*Task to complete:* Reproduce the text on lower gastrointestinal bleeding research in ICU patients word for word, between "Addressing the current" and "improve patient outcomes.", inclusive.

Current research on LGIB largely omits or underrepresents ICU subgroups. Furthermore, studies often lack standardized definitions for bleeding severity and vary considerably in their diagnostic and management approaches, limiting comparability and the ability to draw firm conclusions for the critically ill population.

A. Key Limitations

  • Lack of uniform criteria for defining bleeding severity or ICU-specific outcomes, hindering comparative research.
  • Significant underrepresentation of critically ill patients in major LGIB clinical trials and registries.
  • Heterogeneous application of diagnostic modalities, particularly regarding the timing and choice between early colonoscopy versus computed tomography angiography (CTA).
  • Inadequate statistical adjustment for critical confounders prevalent in ICU patients, such as polypharmacy (especially anticoagulants and antiplatelets) and the severity of underlying organ dysfunction.
Controversy Icon A chat bubble with a question mark, indicating a point of controversy or debate. Controversy: Timing of Diagnostic Evaluation

The optimal timing and initial modality for diagnostic evaluation (e.g., urgent colonoscopy versus CTA) in acute LGIB remain subjects of ongoing debate, particularly in the ICU setting. Clinical decisions should be individualized, hinging on factors such as hemodynamic stability, the suspected rate of bleeding, local resource availability, and patient-specific risk factors.

B. Research Priorities

  • Conducting prospective, multicenter epidemiologic studies specifically focused on LGIB in ICU populations to accurately define incidence, risk factors, and outcomes.
  • Validating existing risk stratification tools (e.g., Oakland score, Blatchford score) or developing new ICU-specific scores for predicting rebleeding, mortality, and need for intervention.
  • Assessing the impact of standardized management algorithms, including diagnostic pathways and transfusion strategies, on clinically relevant outcomes such as mortality, rebleeding rates, and resource utilization in critically ill patients with LGIB.
Pearl Icon A shield with an exclamation mark, indicating a clinical pearl. Clinical Pearl: Addressing Data Gaps

Addressing the current epidemiologic and outcome data gaps specific to ICU populations is essential for advancing the care of critically ill patients with LGIB. Such research will enable more accurate risk stratification, guide the development of evidence-based interventions, and ultimately improve patient outcomes.

4. Summary Table: Key Epidemiologic Parameters

Comparison of Key Epidemiologic Parameters for Acute Lower Gastrointestinal Bleeding
Parameter General Population ICU/Critically Ill Population
Incidence (per 100,000) 20–33 Higher, undefined
Median age (years) 70–75 Often >75
Leading etiology Diverticular (20–34%) Diverticular, often more severe presentations; other causes related to critical illness
In-hospital mortality 2–4% Elevated; exact rate unknown but significantly higher
Rebleeding (in-hospital) 10–14% Higher (up to 25% at 1 year for general population, likely higher in ICU)

*Information:*
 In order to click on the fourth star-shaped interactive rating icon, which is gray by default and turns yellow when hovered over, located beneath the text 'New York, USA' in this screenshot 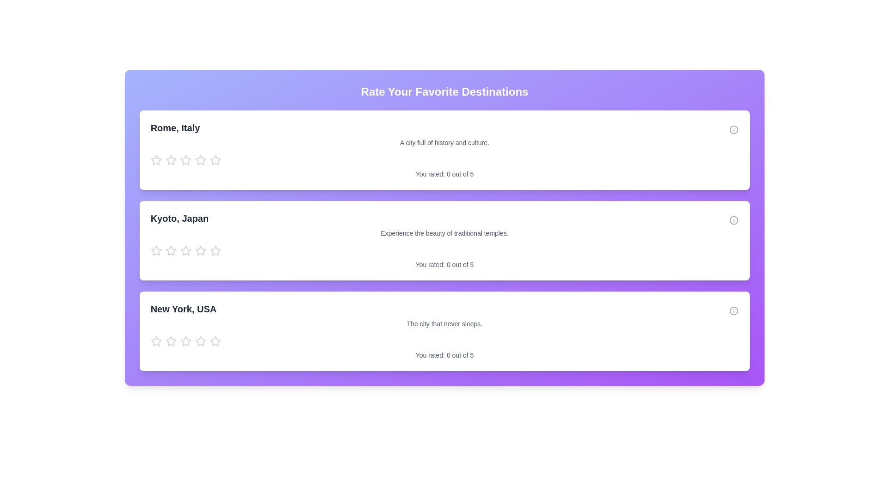, I will do `click(185, 342)`.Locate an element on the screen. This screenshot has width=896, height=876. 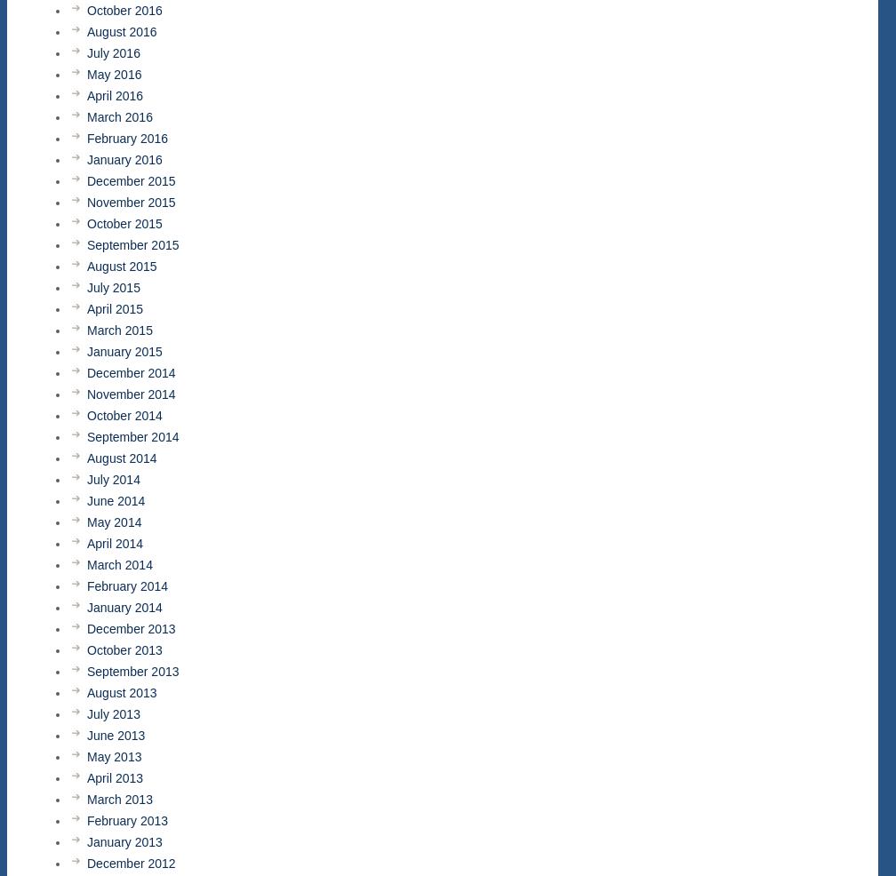
'May 2016' is located at coordinates (114, 75).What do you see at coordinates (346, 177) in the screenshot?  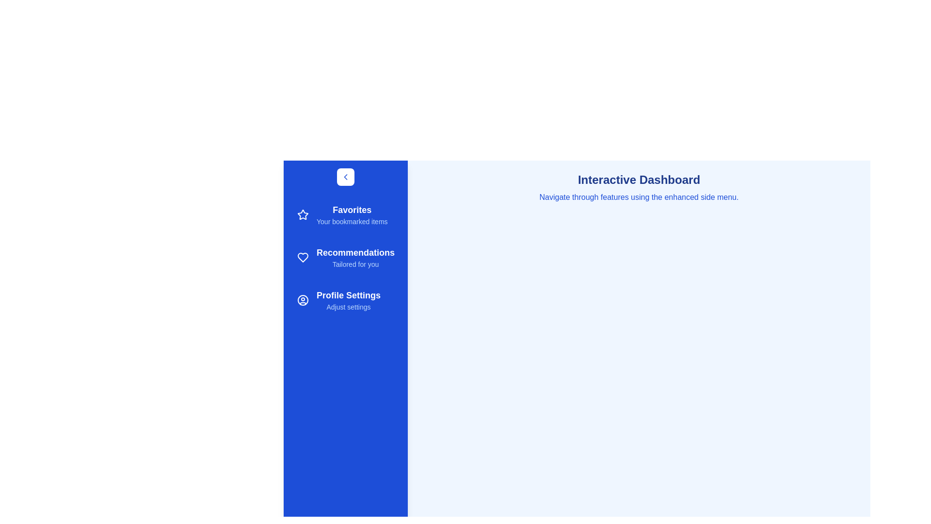 I see `toggle button to open or close the sidebar` at bounding box center [346, 177].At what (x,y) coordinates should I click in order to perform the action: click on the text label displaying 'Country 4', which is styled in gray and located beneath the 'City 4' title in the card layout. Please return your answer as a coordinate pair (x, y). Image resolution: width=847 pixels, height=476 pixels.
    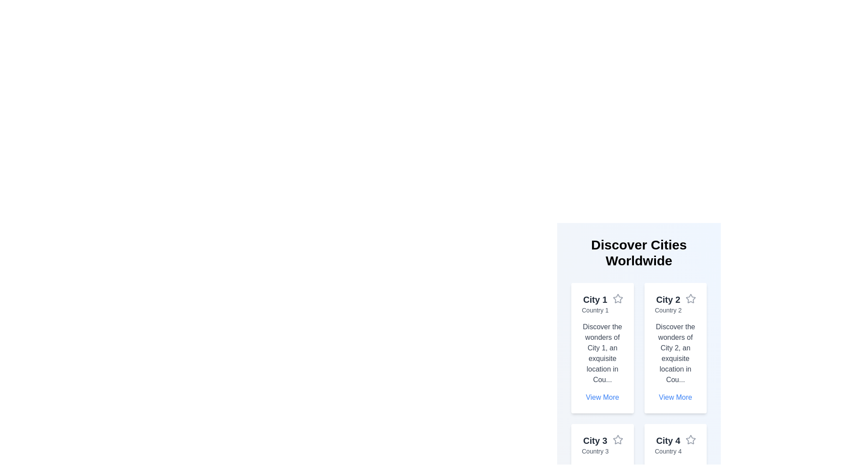
    Looking at the image, I should click on (668, 451). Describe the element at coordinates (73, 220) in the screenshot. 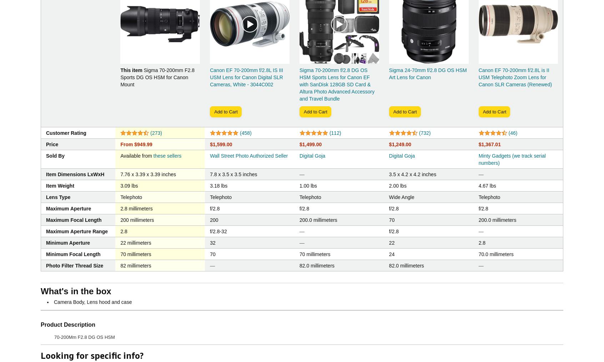

I see `'Maximum Focal Length'` at that location.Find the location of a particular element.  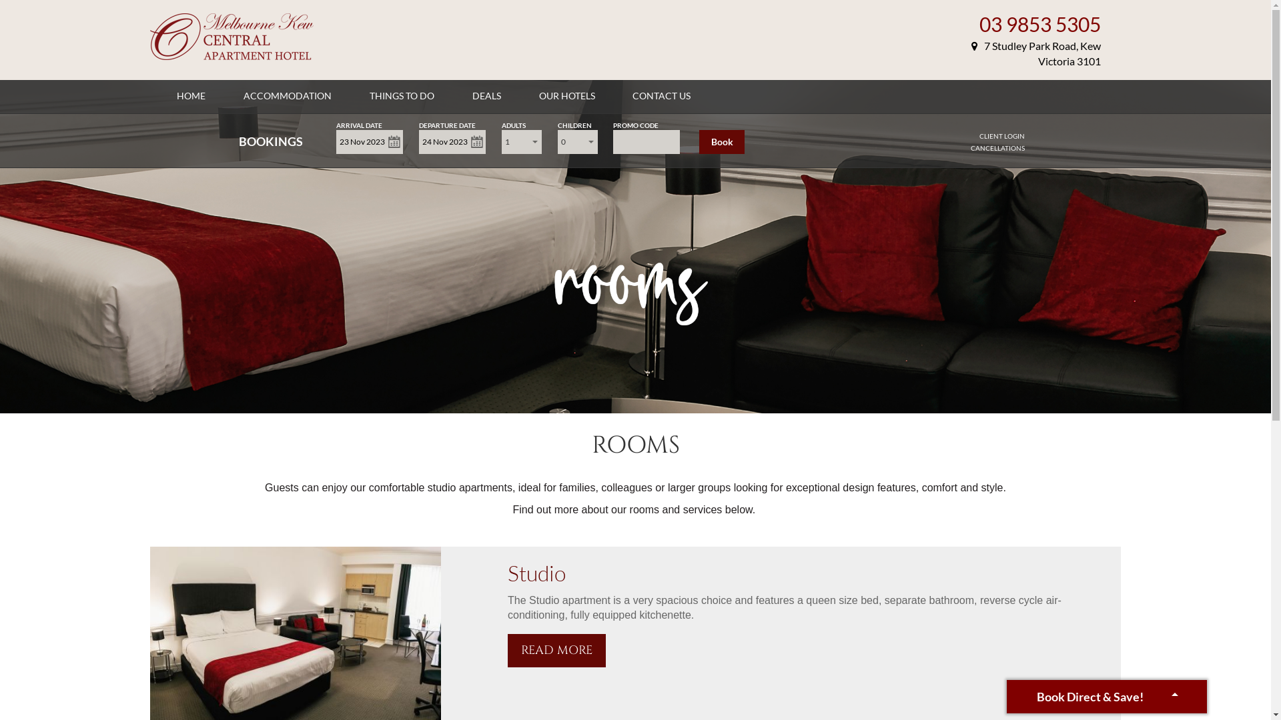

*Output of the exercise:*
Addressing the current epidemiologic and outcome data gaps specific to ICU populations is essential for advancing the care of critically ill patients with LGIB. Such research will enable more accurate risk stratification, guide the development of evidence-based interventions, and ultimately improve patient outcomes.